We started with a couple of drinks: a fabulous strawberry and mint smoothie and an iced coffee with ice cream blended in. I loved the large drink portions here; nothing like getting a proper pint of beverage for your money. I despise tiny little glasses of juice and whatnot that barely quench one’s thirst.
Their lunch menu is mainly soups and sandwiches and we decided to order off their Specials board, which, in hindsight, was a small selection of what they serve for dinner. Kababi were homemade kebabs of spiced lamb served with mashed potatoes, salad and ketchup mixed with Georgian spicy ajika, a delicious spicy condiment made of red peppers and spices. Did I mention that everything was lovely and spicy?
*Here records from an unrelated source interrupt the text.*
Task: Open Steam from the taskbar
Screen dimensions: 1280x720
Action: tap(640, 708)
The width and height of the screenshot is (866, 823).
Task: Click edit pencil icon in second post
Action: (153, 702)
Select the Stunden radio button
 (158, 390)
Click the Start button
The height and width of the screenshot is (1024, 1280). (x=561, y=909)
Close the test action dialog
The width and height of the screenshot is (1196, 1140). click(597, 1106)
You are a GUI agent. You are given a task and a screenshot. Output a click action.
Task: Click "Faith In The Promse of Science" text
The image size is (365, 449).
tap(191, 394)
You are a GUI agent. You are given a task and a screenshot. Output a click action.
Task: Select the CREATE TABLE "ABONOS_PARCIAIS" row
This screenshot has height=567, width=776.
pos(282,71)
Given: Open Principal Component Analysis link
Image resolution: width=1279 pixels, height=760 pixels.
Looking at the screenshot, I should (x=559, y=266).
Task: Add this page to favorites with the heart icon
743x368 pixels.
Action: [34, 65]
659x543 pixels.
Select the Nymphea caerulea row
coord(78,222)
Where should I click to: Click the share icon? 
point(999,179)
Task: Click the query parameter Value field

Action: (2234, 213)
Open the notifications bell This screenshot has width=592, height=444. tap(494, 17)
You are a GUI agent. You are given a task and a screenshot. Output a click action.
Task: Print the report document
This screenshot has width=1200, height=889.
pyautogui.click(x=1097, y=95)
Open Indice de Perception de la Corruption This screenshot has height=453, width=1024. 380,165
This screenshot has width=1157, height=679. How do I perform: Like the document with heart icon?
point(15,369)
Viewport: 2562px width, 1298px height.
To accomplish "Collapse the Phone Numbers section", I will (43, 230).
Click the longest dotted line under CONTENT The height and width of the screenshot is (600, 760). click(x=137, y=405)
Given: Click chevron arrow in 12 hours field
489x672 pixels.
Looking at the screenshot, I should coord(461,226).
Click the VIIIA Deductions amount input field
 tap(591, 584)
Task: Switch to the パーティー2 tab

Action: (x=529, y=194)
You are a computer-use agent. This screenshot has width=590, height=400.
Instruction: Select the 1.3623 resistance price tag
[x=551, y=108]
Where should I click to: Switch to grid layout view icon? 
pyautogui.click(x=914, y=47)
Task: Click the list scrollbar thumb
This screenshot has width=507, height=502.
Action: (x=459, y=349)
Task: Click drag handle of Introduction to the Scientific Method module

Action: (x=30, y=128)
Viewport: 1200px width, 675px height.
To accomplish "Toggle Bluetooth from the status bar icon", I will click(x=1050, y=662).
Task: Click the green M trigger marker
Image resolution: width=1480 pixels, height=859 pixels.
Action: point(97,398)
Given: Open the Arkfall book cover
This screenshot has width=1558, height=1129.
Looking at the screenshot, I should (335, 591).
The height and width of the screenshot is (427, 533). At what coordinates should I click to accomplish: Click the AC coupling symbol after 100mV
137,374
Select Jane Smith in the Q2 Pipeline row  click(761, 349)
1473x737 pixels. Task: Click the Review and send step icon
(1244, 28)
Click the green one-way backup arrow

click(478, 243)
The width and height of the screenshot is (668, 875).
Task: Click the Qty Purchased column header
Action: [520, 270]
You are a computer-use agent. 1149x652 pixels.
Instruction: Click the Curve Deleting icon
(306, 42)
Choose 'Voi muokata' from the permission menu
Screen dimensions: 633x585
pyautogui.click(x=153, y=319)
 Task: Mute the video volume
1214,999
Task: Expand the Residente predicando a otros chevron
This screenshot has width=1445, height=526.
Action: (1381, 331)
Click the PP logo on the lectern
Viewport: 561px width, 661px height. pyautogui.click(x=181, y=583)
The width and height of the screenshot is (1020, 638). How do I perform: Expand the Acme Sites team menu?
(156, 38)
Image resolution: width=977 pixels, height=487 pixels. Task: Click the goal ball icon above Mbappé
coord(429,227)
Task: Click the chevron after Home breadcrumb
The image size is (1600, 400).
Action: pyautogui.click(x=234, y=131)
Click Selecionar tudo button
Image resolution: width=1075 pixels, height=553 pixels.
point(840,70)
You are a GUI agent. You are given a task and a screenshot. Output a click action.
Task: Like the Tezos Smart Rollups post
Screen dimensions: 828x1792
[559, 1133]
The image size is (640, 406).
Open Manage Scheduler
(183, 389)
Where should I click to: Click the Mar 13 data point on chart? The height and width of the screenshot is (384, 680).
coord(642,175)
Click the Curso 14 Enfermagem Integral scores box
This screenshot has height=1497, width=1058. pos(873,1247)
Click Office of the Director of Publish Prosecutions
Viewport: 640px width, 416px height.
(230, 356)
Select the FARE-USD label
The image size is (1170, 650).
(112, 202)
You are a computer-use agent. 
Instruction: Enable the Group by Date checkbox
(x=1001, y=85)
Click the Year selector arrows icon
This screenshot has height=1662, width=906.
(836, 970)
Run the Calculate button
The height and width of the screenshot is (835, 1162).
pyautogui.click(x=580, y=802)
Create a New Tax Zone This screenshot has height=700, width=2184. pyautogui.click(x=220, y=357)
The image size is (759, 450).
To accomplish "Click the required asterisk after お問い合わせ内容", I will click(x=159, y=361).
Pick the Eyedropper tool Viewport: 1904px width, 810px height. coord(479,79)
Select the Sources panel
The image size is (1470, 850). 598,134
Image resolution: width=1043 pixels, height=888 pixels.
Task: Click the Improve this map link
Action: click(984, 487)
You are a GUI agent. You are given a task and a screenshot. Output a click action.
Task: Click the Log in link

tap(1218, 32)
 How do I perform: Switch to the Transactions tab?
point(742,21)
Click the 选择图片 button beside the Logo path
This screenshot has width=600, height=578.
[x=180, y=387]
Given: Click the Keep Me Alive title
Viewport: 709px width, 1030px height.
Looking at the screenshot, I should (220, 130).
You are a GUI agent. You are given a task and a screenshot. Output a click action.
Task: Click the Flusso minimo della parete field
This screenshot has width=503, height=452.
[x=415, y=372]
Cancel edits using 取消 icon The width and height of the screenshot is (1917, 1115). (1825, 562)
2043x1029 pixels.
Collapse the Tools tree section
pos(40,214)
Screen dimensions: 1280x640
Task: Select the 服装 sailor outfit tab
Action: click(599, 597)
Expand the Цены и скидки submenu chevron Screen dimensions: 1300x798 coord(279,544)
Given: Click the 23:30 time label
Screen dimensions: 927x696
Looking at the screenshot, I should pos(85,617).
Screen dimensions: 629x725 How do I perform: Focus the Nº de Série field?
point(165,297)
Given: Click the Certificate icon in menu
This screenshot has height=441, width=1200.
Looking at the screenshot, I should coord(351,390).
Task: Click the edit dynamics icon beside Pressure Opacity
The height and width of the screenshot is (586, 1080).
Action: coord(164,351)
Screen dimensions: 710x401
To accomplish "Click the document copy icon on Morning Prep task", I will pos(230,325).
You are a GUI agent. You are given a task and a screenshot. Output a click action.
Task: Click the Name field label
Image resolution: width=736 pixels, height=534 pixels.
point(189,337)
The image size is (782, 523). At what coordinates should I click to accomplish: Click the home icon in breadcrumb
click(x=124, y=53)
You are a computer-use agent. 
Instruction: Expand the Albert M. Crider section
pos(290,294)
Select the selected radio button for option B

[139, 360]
We also shared an Ayap Sandali, described as a hot pot of red peppers and aubergines in spicy tomato sauce, topped with cheese. This was utterly delicious, all stringy melty cheese on a wonderfully spicy mixture of aubergines and peppers cooked to silky softness. A side of toasted and buttered bread was all that was needed to mop up every last bit of sauce.
I had my eye on a cake on the counter and when I inquired about it, I was also shown another homemade sweet extracted from a tupperware box from within the kitchen. We had to have both. While the first cake (a walnut and raisin thing in the background of the photo below) was a bit dry and dull, the pastry cigarette filled with ground walnuts (in the foreground) was fantastic and flaky. It’s a shame I never caught their names.
Our total bill? About £30. What a brilliant little gem of a place. I can’t wait to return, but for dinner! I must get my hands on a Georgian cheese bread khachapuri!
Of course, we also left Grace and Thorn with a totally different plant than I originally wanted. I need to go back there too!